Document:
______
Archive for the ‘Green Thoughts Green Words Green Actions’ Category

Analogue Chic Fashion News Roundup

A counter-example, if that wasn’t clear. Image via Art in Liverpool. Sorry.

 

Lots of interesting links in fashion news this week:

The Wall Street Journal tells us about a new cable channel with a Home Shopping Network premise, but featuring handmade housewares and indie designers, and informs us that there is a huge market out there waiting to be tapped.

At the same time, consumers are increasingly hungry for independent designs. In part, brand fatigue is to blame. Big fashion labels sell the same products the world over, diminishing their logos’ cachet. Their designers work on collections a year or more in advance of the clothes’ appearance in stores and rarely—if ever—meet the people who eventually buy them. Moreover, many consumers lost faith in luxury brands after watching prices soar during the boom, then plummet during the crash in the fall of 2008. The slashed sales prices raised questions about the true value of branded goods.

[...]  Now, even the huge brands are striving to establish authenticity—sometimes trying a bit too hard. British authorities recently banned Louis Vuitton ads that showed an artisan laboring on a bag, saying the ads suggested, falsely, that its bags are handmade.

The article gives a shoutout to CT’s own Trish Ginter, co-founder of the indie designer showcase Smashing Darling, and designer at Frock in Chester.
______
Collected data:
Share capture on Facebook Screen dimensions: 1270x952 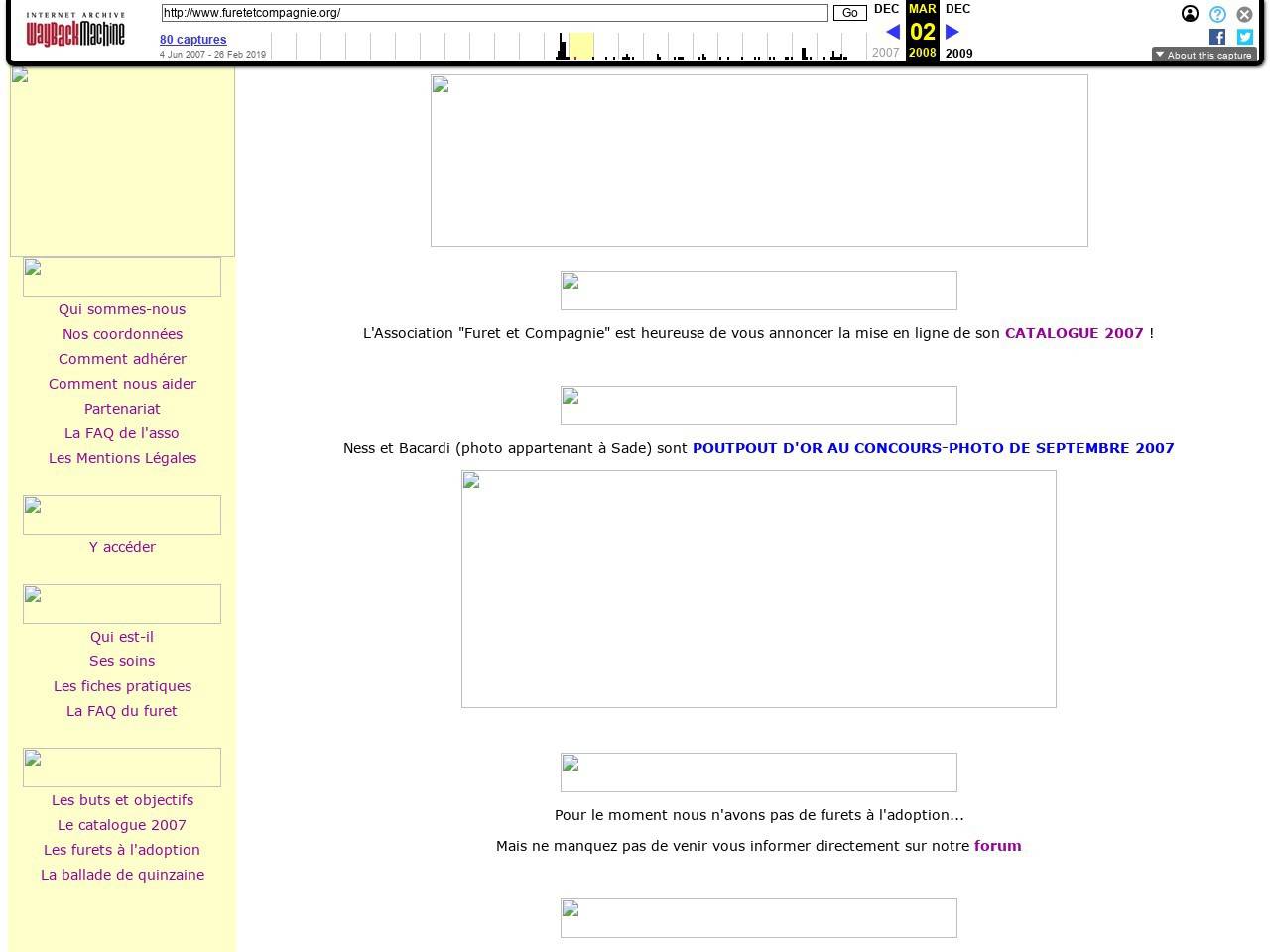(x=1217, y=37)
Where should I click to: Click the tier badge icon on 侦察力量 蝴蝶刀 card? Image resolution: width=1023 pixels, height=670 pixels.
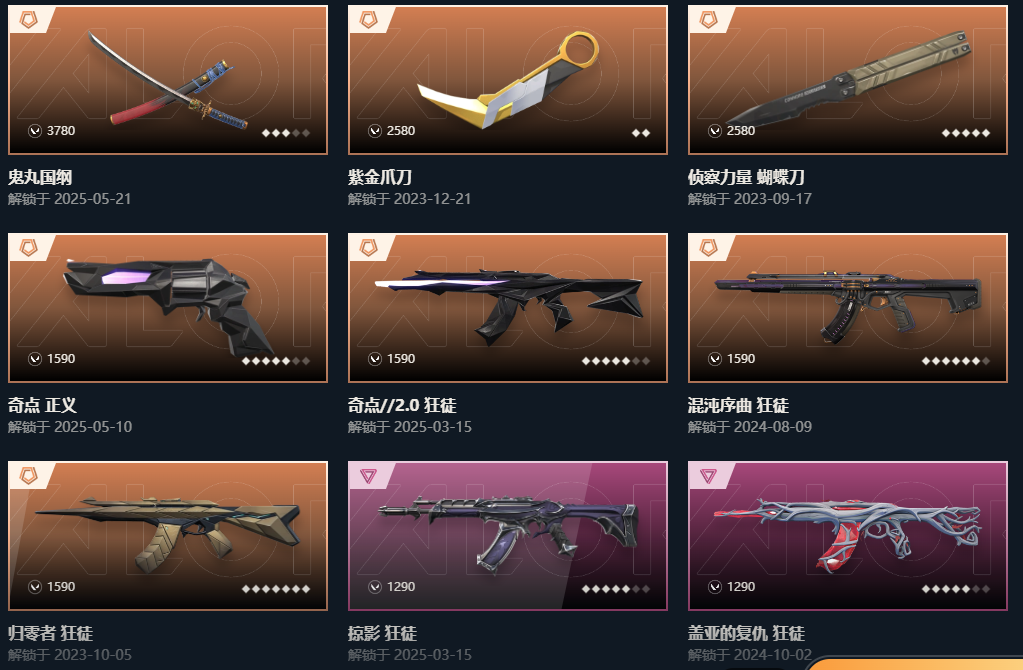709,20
______
Stated task 1:
Answer these questions from the fashion news roundup, one per line:
(a) According to the roundup, when did luxury prices plummet?
(b) Why did British authorities ban certain Louis Vuitton ads?
(c) What did Trish Ginter co-found?
Stated task 2:
Summarize the fashion news roundup in two sentences.

Full answer 1:
(a) During the crash in the fall of 2008.
(b) The ads showed an artisan laboring on a bag and, according to the authorities, falsely suggested that the bags are handmade.
(c) Smashing Darling, an indie designer showcase.

Full answer 2:
The Wall Street Journal reports on a new cable channel that sells handmade housewares and indie designs, and it says that consumers are increasingly hungry for independent designs because of brand fatigue and a loss of faith in luxury brands after the 2008 crash. Even huge brands are now striving to look authentic, and the article mentions Trish Ginter, co-founder of Smashing Darling and a designer at Frock in Chester.